[Collected data entries]

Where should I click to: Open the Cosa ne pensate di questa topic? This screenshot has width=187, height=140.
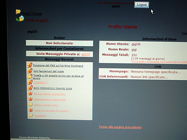[52, 110]
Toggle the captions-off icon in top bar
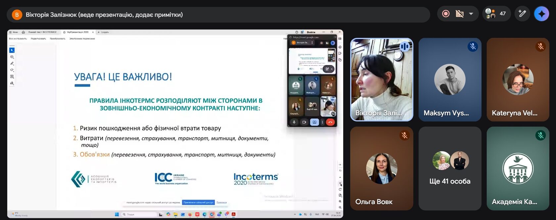This screenshot has height=220, width=556. point(459,14)
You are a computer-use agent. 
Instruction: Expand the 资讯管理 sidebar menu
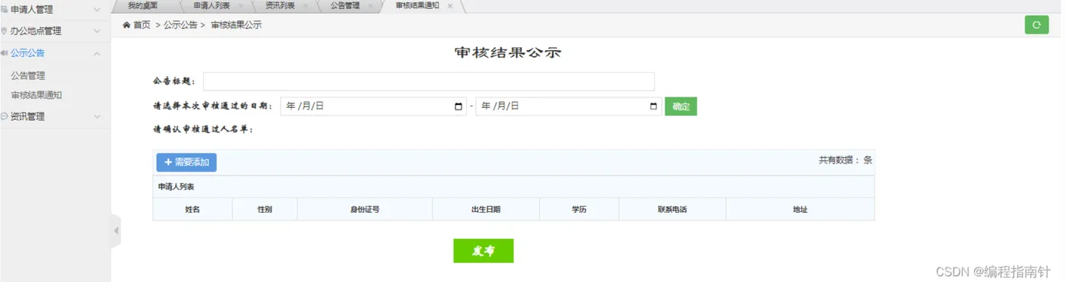56,116
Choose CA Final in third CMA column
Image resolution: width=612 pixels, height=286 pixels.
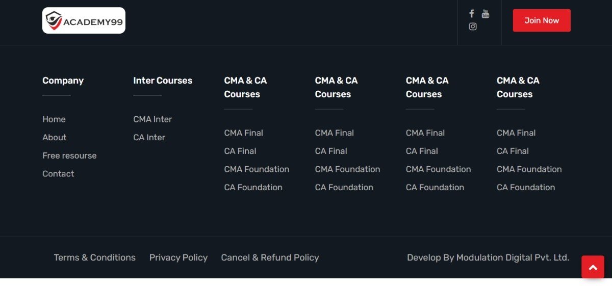[422, 151]
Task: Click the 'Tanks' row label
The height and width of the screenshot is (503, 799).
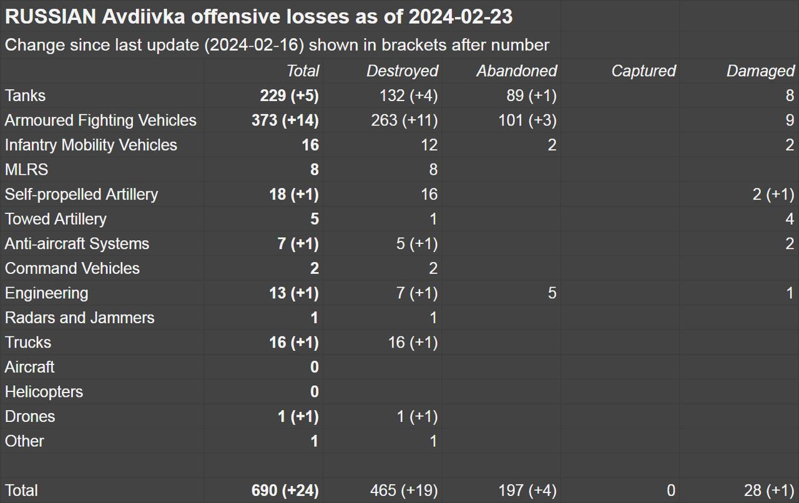Action: pos(26,95)
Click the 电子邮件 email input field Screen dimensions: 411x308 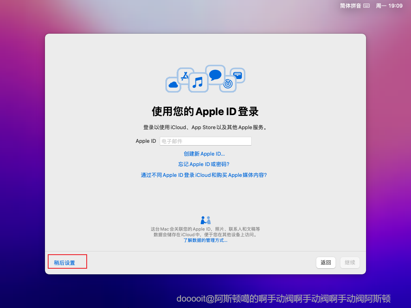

▶ Exercise instructions
Your task is to restate word for word the lines from the one containing "The height and" through the last line of the data, both ends included, with no pictures.

▶ The answer
The height and width of the screenshot is (503, 799).
Action: pos(26,95)
Click the 电子邮件 email input field Screen dimensions: 411x308 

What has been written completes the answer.